Dandy Warhols, “Godless” (Massive Attack Remix), in https://www.youtube.com/watch?v=ga41P9IstUo
Vende-se, pela melhor
oferta, terra aquartelada na periferia, outrora expoente de uma grandeza espalhada
pelos cantos do mundo. Terra de gente tristonha, que entroniza o fado como fiel
depositário do taciturno estado de espírito. E que, ato contínuo, se torna
gente folclórica na sagração da folia inestética. Vende-se: pedaço de terra com
larga varanda para o mar atlântico. Mais um inestimável património, a língua
pátria, comum a gente alojada noutras terras longínquas. Não se vendam os
tutores da língua, os que a eternizam em estrofes de ouro, os que reinventam a
língua mercê da sua verve.
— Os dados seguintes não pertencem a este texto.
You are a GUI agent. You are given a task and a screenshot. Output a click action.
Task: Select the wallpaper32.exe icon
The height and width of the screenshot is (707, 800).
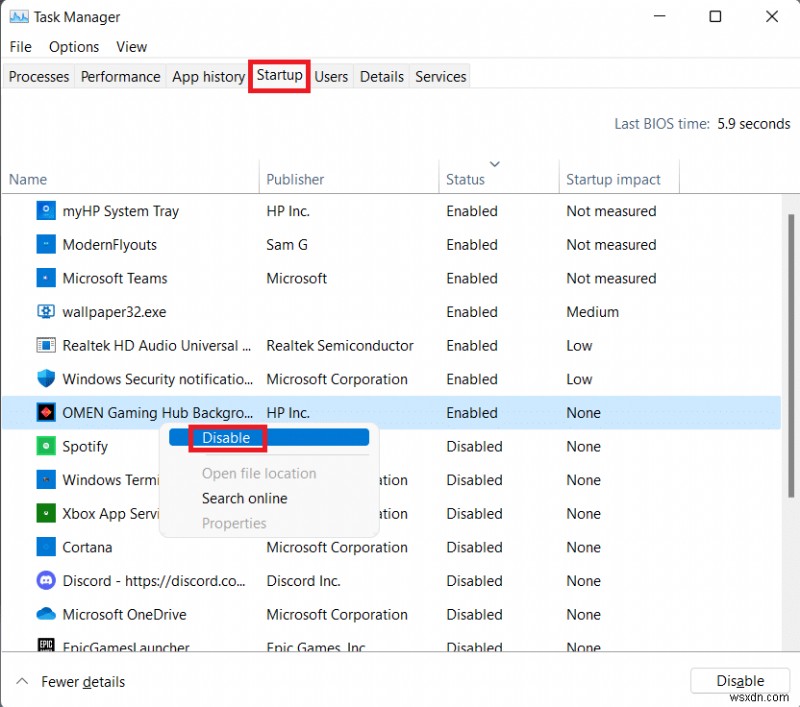[x=46, y=311]
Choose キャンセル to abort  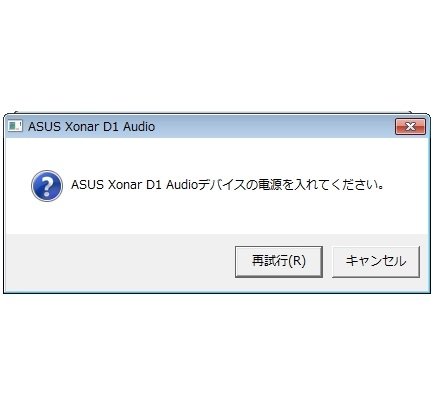click(376, 262)
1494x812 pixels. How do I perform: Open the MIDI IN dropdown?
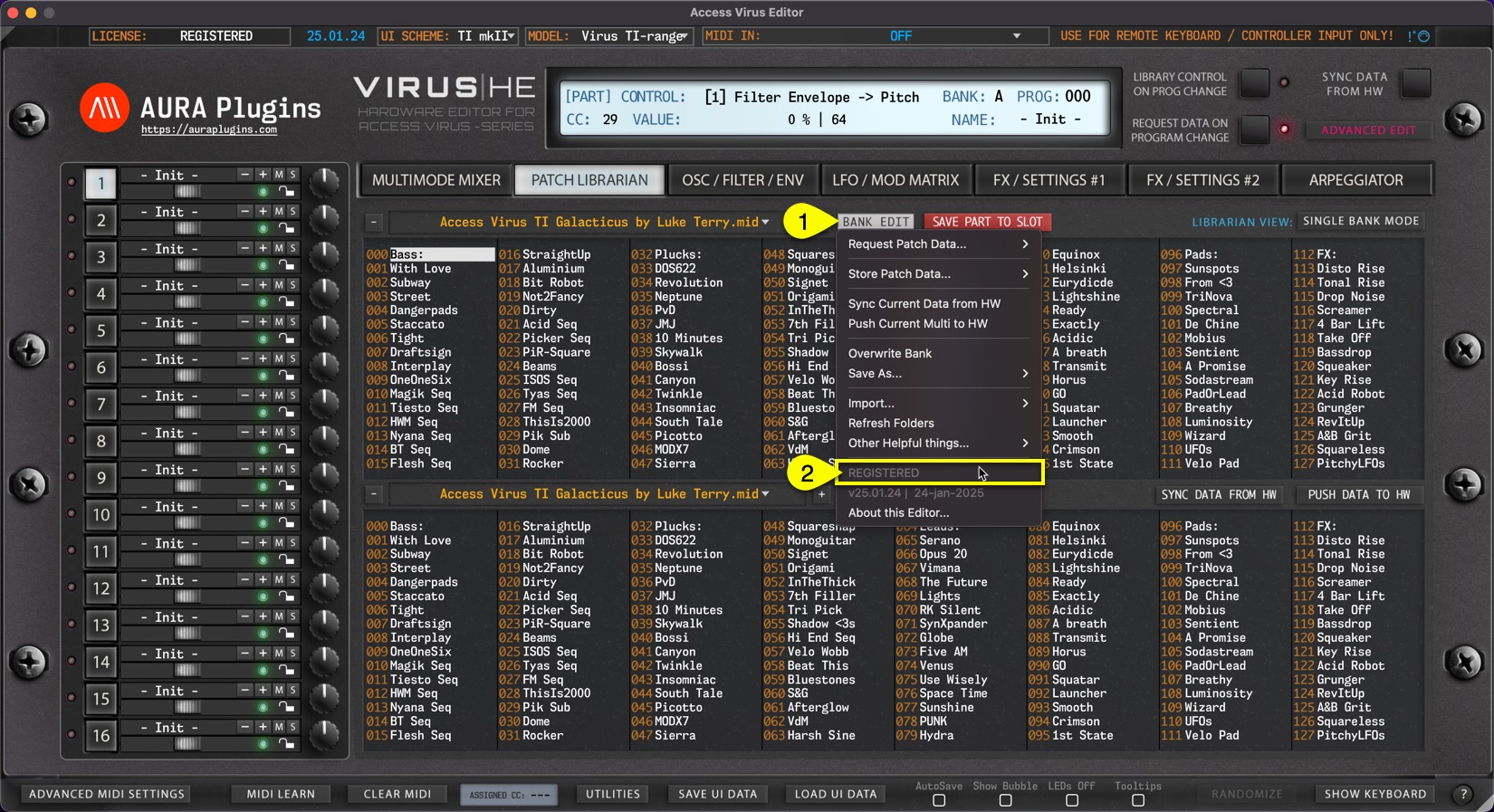tap(1016, 36)
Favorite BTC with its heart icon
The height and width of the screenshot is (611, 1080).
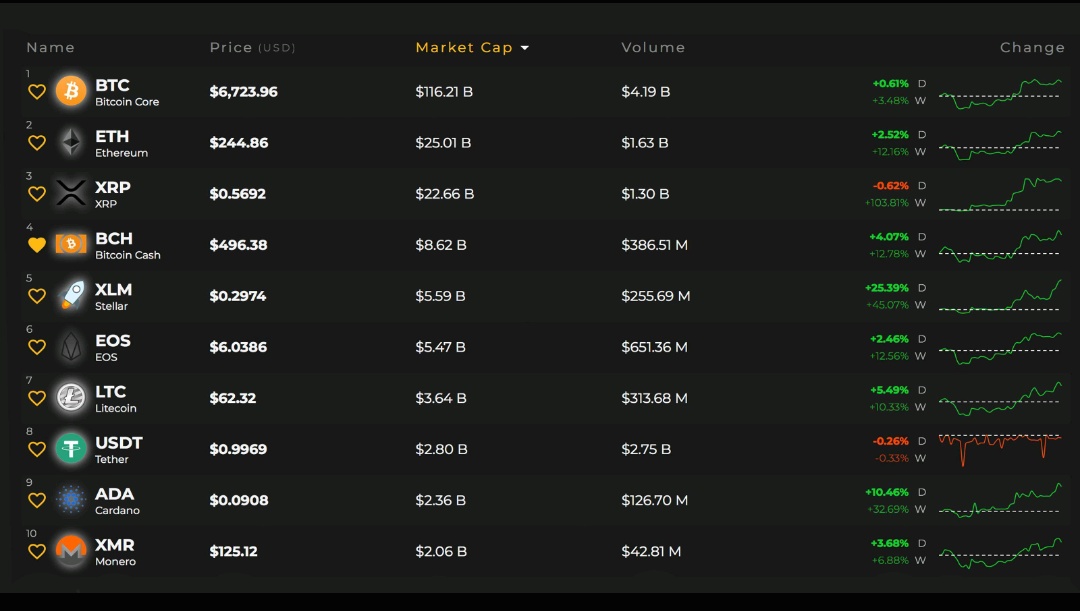pyautogui.click(x=37, y=92)
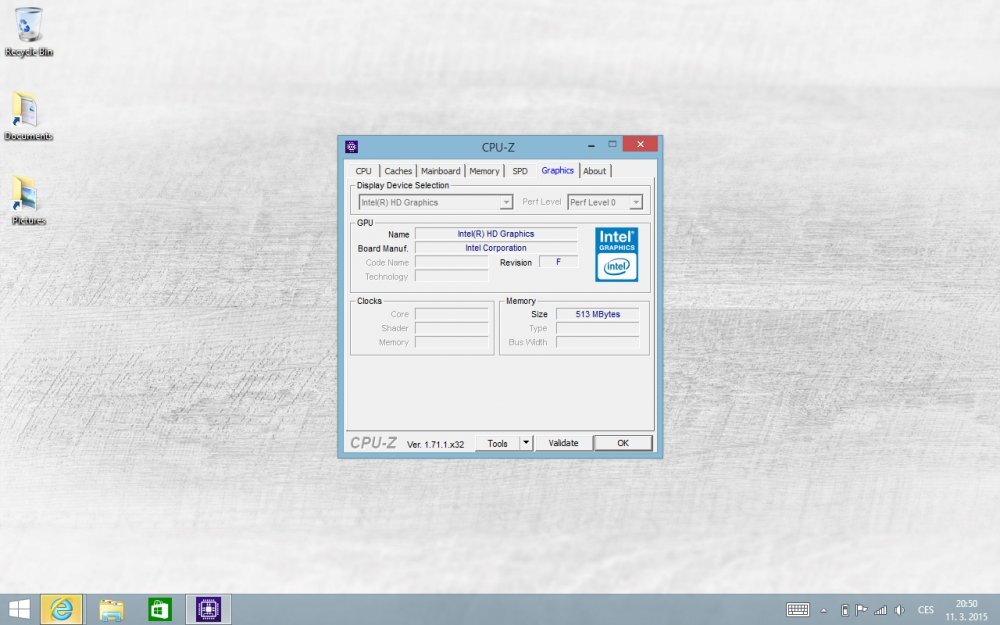Click the Intel Graphics logo
This screenshot has width=1000, height=625.
pos(617,254)
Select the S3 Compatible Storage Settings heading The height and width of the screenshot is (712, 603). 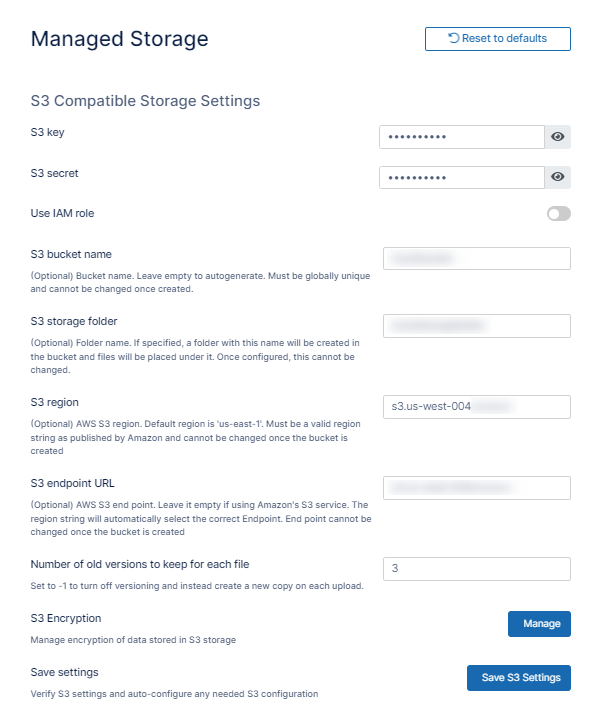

Mas venda-se o resto, a saber: as paisagens
deslumbrantes, o ócio da gente, a gastronomia opípara, os hábitos secularmente
boçais, a hospitalidade e a desconfiança ao mesmo tempo, as recordações da
história que enchem manuais e devolvem a tristeza à pequenez em que esta terra
se transformou, a ciência dos sábios que ainda não fugiram para o exílio e a
agnosia do povo militante, as prósperas e as falidas empresas, os profissionais
da política de uma ponta à outra, os despretensiosos fautores de cultura e os
diletantes abencerragens da cultura mergulhada no seu nada, as expiações de
antanho e os talhantes das tradições, os velhos e os mais novos, os diademas do
turismo e o suplício dos emigrantes reentrados, as artes que prestam e as que
se emprestam com o bom grado de não serem devolvidas. Venda-se cada milímetro
da terra toda e dos mares também. Aos que vierem arrematar este periférico
pedaço de terra, promessas de mel, flores, perfumes, melopeias encantatórias,
gente que é uma gesta admirável, que não dobra nem quando as contrariedades
ganham o tamanho de um monstro indomável. Venda-se pela melhor oferta. Pode ser
que os forasteiros consigam cuidar desta terra como nós não sabemos, ou não
somos capazes. Venda-se, pois. Sem condições inacessíveis que possam travar o
negócio. E nós, os habitantes desta terra em saldo, saibamos que não nos é consentido
o ócio pelo ócio, a inveja pela inveja, nem o epidérmico ódio que se fermenta
em si mesmo. Que saibamos desviar o suicídio (coletivo). Se não nos abstrairmos
deste património genético, ninguém virá a mercado fazer oferta de arrematação
deste pequeno, mas plural, pedaço de periférica terra. Sejamos, ao menos uma
vez, a antítese da genética linhagem, nem que tenhamos de nos congraçar na
indumentária de atores. E, depois, o último a sair que apague a luz.